* ACTIVITY
Everything from the line containing "This screenshot has height=508, width=1568." to the end of the listing, both included, should be returned exactly, apart from the pictures.

* DATA FOR THE TASK
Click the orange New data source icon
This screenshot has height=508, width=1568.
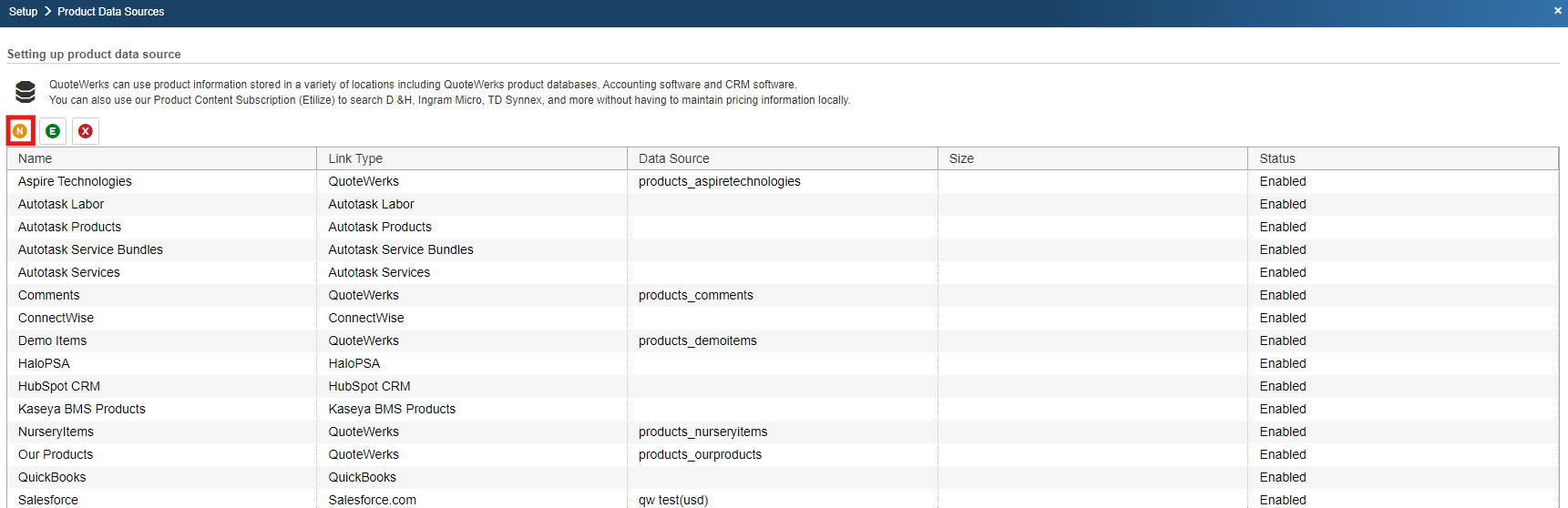20,131
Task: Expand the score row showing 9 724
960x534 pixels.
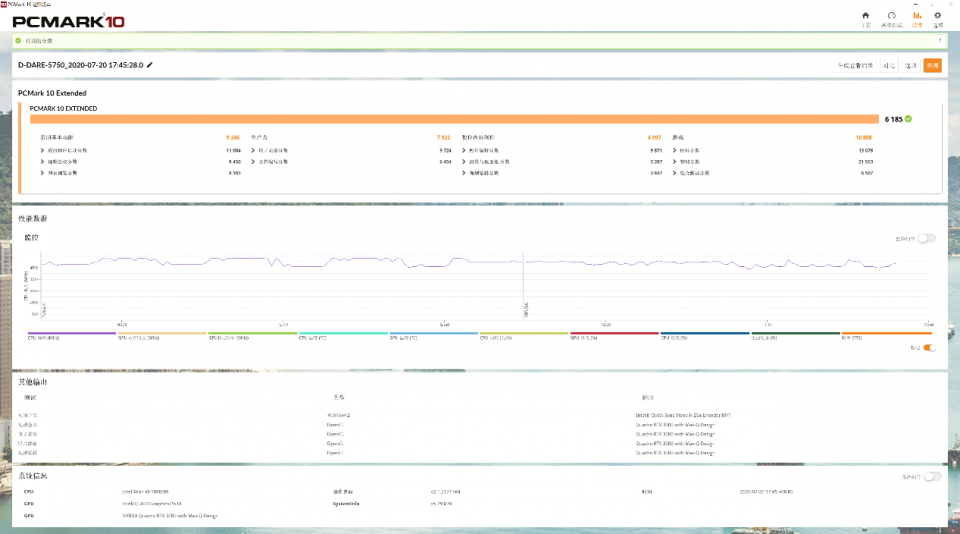Action: [255, 149]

* SOLUTION FOR THIS EXERCISE
This screenshot has height=508, width=1568.
20,131
Task: Expand the score row showing 9 724
960x534 pixels.
Action: [255, 149]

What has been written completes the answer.